Bissau, 23 Dez 20 (ANG) – As Forças de Defesa e Segurança de Moçambique capturaram três homens próximos do líder do grupo dissidente da Renamo, Mariano Nhongo.

A Renamo lembra que « sempre se distanciou do movimento da Junta Militar » e que não « apoia o uso de armas para se fazer valer ».

« Depois de a Junta Militar da Renamo ter atacado no dia 11 de Dezembro, sem vítimas, as Forças de Defesa e Segurança capturaram, na zona de Mafambisse, em Sofala, três homens da junta, sendo um ajudante de campo de Mariano Nhongo e outros dois seus cozinheiros », anunciou o chefe de Estado, Filipe Nyusi.

Segundo o Presidente moçambicano, os três homens capturados confessaram que fazem parte do grupo dissidente da Renamo, o principal partido da oposição do país, acusado de protagonizar ataques armados no centro de Moçambique.

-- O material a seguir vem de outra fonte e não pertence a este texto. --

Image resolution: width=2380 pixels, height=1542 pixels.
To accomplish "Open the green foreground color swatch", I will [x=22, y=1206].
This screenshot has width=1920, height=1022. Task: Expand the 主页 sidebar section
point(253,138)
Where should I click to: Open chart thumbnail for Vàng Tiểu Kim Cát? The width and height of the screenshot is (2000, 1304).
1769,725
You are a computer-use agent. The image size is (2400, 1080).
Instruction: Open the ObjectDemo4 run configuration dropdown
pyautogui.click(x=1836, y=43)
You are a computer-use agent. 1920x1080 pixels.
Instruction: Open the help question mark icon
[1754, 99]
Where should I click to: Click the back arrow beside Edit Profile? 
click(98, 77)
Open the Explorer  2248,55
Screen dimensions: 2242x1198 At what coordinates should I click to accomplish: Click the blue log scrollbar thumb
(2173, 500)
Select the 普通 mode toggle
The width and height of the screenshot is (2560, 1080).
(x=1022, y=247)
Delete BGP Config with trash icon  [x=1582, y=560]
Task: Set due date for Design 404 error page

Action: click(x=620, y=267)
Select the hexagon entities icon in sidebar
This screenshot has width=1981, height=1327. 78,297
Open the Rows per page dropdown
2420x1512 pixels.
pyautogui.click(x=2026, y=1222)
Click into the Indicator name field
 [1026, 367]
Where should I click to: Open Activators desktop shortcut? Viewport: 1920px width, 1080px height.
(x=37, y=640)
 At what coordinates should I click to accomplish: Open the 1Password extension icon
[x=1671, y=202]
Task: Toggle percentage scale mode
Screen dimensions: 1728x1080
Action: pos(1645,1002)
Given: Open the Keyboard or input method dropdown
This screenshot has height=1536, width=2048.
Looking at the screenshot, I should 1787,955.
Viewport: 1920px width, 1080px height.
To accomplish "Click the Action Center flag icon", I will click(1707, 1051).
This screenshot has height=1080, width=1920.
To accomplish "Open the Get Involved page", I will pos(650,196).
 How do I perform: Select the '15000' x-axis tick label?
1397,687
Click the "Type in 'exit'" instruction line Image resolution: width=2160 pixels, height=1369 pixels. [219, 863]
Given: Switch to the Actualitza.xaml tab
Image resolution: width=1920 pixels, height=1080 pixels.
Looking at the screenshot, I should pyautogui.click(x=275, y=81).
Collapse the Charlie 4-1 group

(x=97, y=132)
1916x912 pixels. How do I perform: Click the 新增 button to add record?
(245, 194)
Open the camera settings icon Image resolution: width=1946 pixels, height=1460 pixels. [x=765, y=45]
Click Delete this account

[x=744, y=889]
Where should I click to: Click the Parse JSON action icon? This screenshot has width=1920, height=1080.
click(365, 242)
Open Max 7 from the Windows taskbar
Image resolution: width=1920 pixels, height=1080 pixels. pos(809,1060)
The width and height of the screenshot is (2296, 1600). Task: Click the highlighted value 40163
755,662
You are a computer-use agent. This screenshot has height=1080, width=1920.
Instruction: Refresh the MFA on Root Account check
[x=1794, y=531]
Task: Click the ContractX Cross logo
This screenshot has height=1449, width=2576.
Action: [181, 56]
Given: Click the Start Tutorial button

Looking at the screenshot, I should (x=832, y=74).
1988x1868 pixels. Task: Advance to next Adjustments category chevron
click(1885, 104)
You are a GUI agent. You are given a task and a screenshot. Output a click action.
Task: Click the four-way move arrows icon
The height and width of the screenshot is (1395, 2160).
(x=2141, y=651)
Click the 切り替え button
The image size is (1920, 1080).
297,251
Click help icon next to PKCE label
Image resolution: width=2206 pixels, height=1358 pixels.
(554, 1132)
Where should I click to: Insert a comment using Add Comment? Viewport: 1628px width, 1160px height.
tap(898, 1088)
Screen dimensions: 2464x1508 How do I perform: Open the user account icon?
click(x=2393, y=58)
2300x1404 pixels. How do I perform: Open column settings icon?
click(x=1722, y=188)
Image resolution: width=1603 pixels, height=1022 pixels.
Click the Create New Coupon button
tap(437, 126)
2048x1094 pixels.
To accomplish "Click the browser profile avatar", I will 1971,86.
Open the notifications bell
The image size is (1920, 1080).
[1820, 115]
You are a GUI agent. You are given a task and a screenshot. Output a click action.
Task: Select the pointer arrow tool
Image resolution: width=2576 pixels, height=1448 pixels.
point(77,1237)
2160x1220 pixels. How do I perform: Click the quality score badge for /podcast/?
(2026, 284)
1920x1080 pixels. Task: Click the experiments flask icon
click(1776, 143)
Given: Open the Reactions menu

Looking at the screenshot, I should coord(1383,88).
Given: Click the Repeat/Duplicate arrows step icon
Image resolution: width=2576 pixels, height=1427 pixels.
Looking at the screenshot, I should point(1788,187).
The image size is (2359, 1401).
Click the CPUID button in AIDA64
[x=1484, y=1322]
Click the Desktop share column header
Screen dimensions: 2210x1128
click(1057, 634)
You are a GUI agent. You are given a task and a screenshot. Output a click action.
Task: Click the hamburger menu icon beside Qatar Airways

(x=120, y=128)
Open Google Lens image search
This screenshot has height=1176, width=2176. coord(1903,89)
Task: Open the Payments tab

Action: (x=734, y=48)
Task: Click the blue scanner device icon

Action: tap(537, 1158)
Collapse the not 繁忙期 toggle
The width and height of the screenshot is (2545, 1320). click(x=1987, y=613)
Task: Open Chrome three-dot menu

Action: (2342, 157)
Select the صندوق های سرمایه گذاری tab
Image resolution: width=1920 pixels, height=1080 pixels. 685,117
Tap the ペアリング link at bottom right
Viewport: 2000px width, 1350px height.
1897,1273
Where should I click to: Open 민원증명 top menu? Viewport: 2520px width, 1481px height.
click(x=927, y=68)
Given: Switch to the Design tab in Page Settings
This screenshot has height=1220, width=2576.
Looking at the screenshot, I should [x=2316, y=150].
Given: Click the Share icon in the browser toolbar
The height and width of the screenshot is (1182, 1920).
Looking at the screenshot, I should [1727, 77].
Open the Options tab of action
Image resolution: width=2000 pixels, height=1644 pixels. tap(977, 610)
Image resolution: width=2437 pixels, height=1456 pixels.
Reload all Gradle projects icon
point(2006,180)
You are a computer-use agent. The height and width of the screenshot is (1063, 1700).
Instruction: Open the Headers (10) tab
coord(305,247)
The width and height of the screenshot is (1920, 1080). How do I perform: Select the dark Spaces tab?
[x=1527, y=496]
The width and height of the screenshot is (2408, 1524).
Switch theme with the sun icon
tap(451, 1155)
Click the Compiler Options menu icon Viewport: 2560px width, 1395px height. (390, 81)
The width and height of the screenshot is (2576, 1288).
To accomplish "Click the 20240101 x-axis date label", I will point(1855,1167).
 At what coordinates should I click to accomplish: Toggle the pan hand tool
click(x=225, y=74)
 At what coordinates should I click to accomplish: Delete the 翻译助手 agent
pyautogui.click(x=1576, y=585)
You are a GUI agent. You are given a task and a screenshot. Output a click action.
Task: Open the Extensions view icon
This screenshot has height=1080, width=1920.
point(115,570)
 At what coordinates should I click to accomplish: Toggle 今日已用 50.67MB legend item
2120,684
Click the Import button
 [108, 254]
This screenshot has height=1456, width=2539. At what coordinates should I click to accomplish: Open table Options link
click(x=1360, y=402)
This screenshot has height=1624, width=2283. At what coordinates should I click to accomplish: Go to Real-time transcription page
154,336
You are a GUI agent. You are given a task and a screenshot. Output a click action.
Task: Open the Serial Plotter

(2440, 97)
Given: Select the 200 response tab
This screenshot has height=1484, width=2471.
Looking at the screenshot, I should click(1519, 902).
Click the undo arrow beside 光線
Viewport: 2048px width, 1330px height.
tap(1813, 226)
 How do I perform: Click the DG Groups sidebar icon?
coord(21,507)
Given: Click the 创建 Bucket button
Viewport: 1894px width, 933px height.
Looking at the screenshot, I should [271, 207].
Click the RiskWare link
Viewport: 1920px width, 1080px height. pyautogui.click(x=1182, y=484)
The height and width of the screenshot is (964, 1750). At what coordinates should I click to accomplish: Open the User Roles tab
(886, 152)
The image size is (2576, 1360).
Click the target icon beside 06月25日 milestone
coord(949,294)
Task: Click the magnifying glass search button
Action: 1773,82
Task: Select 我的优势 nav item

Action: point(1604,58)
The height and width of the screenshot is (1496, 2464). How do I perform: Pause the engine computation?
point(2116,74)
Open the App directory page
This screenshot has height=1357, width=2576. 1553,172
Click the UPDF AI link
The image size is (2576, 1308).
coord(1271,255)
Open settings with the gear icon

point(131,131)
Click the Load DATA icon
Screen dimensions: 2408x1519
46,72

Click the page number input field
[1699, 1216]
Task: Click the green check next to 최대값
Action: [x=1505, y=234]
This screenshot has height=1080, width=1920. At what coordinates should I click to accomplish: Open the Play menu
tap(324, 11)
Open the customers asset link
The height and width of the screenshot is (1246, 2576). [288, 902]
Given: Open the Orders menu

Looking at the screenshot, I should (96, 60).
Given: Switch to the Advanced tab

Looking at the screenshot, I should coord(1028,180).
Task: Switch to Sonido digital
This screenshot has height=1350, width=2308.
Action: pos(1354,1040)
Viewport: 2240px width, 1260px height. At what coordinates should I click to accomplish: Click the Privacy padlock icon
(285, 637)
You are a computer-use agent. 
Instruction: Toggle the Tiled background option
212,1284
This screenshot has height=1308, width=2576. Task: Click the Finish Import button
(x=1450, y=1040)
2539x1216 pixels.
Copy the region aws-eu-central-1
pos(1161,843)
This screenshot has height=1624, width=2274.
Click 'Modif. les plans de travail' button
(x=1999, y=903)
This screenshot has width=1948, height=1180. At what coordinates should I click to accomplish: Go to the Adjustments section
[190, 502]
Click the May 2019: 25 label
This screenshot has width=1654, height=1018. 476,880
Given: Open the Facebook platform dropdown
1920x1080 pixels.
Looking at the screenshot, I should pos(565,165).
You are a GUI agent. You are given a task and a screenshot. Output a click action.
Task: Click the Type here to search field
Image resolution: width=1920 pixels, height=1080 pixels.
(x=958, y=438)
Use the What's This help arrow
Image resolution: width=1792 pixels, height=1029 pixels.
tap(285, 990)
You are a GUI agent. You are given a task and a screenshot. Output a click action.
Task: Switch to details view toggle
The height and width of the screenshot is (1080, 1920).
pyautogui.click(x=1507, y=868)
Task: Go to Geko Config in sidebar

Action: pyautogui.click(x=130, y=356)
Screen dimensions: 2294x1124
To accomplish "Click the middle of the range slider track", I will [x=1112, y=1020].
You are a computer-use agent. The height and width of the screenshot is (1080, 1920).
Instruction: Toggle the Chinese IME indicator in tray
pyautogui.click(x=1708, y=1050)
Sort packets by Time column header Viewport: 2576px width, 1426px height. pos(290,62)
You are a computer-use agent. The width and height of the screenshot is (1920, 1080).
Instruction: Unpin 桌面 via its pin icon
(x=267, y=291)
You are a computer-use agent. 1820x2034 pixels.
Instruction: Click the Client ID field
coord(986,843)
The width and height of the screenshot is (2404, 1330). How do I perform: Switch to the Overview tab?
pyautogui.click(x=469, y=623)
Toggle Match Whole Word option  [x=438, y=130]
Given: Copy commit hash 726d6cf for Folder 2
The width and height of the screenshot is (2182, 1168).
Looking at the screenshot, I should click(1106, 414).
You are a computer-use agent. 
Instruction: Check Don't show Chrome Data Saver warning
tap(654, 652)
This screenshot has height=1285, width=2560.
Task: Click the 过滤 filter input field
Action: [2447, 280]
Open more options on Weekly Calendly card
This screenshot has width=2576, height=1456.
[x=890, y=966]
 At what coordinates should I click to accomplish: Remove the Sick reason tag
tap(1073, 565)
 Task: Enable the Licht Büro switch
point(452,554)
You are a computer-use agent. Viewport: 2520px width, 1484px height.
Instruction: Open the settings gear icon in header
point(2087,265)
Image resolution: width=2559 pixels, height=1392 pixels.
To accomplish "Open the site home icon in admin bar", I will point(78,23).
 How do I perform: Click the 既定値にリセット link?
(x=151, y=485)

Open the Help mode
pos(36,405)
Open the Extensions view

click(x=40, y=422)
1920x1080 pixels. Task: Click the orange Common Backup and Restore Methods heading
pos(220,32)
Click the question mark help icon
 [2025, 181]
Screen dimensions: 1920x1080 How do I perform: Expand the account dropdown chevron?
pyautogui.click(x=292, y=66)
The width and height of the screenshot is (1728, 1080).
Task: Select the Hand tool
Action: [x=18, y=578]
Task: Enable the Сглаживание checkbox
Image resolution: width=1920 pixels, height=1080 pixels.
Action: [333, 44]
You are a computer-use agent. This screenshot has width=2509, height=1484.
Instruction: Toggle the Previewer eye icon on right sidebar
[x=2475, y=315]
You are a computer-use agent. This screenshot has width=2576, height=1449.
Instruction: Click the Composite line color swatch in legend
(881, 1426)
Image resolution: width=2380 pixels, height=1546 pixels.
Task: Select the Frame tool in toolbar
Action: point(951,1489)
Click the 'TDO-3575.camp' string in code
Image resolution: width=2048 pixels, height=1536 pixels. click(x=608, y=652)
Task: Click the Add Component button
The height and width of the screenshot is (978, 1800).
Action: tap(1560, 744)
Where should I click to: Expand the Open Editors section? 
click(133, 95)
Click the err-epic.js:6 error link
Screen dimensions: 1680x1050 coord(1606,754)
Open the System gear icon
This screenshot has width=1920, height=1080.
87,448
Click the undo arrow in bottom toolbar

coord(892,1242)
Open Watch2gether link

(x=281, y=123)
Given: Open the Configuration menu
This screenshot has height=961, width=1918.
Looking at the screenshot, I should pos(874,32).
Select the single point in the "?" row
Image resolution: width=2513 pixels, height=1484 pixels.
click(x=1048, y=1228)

« Os jovens as Forças de Defesa e Segurança continuam no terreno a vasculhar o inimigo », declarou Filipe Nyusi, lembrando que as tentativas de negociar com a Junta Militar da Renamo fracassaram.

O Porta-voz da Renamo, José Manteigas, sublinhou que a Renamo sempre se distanciou do movimento da Junta Militar, « o Presidente Ossufo Momade e a Renamo sempre se posicionaram de forma a distanciar-se deste movimento. A forma de resolver qualquer problema dentro do pas ou dentro das instituições, como é o caso de um partido político, não é usar as armas para se fazer valer », afirmou.

« A captura destes três homens entristece-nos porque não é esta via que nós gostaríamos que pusesse fim a esta onda de contestação que surge por parte da Junta Militar », defende o Porta-voz da Renamo. A via do grupo de Mariano Nhongo « voltar à razão seria a via desejável », frisou José Manteigas.

A Junta Militar da Renamo, liderada por Mariano Nhongo, exige a demissão do actual líder da Renamo, Ossufo Momade, acusando-o de ter desviado o processo negocial dos ideais do seu antecessor, Afonso Dhlakama, líder histórico que morreu em Maio de 2018. Um pedido é « inconcebível » para José Manteigas, uma vez que « o Presidente Ossufo Momade foi eleito democraticamente em congresso. Se são, de facto membros da Renamo, sabem que na Renamo há órgãos e é nesses órgãos que devem ser apresentados quaisquer inquietações de membros ou simpatizantes »defendeu ainda.